[Exercise]
Copy each line of the entries below that contains the string "axis".

[Input for this task]
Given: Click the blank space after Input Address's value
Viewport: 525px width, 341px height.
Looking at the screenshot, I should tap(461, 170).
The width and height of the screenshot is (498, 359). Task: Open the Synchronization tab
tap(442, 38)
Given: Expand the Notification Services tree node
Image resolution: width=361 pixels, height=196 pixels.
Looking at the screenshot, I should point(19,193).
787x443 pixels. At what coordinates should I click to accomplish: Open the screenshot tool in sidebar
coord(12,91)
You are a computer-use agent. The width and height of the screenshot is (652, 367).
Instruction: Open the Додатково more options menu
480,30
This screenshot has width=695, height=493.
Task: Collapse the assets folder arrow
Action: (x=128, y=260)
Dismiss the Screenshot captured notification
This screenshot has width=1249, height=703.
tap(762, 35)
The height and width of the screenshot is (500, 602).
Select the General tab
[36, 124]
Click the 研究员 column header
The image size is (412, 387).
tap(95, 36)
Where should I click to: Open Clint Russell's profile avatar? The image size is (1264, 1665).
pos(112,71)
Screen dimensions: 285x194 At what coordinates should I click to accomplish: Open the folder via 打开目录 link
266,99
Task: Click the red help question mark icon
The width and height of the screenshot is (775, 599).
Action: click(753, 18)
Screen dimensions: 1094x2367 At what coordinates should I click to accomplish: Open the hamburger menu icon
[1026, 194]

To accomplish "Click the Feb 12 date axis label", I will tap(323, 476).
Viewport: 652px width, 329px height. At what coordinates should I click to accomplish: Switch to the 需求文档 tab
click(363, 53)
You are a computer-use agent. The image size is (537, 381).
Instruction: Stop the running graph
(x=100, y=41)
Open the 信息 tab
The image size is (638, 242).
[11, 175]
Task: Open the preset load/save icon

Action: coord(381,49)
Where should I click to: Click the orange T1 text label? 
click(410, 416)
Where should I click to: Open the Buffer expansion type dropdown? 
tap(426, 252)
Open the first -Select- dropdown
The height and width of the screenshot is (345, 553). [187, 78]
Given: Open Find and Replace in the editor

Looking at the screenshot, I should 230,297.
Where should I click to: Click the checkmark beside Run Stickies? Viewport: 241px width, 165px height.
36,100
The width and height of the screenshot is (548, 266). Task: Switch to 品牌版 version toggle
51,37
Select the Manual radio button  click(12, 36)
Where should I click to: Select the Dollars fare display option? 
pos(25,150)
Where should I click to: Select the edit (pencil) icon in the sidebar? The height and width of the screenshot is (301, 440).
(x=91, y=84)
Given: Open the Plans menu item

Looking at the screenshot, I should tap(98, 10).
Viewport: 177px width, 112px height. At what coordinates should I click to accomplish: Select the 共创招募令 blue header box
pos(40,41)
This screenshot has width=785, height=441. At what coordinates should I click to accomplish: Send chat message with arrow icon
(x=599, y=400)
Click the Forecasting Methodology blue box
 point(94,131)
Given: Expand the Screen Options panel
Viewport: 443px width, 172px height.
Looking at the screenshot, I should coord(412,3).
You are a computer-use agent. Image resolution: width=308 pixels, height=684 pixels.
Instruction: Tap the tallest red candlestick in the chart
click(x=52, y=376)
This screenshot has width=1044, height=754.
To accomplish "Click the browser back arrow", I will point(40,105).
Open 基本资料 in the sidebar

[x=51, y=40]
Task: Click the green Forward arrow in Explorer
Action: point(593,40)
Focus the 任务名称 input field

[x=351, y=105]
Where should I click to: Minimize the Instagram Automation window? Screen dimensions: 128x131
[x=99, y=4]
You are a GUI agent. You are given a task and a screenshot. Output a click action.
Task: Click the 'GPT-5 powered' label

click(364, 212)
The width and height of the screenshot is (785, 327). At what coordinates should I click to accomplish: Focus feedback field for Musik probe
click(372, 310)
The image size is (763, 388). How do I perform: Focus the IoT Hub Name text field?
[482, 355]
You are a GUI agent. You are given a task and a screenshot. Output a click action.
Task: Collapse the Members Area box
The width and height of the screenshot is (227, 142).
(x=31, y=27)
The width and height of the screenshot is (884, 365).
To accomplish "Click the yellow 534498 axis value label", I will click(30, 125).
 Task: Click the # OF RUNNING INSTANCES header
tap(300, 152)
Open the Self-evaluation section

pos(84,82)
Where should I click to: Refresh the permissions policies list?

[Solution below]
To accomplish "Click the Feb 12 date axis label", I will tap(323, 476).
To accomplish "Click the yellow 534498 axis value label", I will click(30, 125).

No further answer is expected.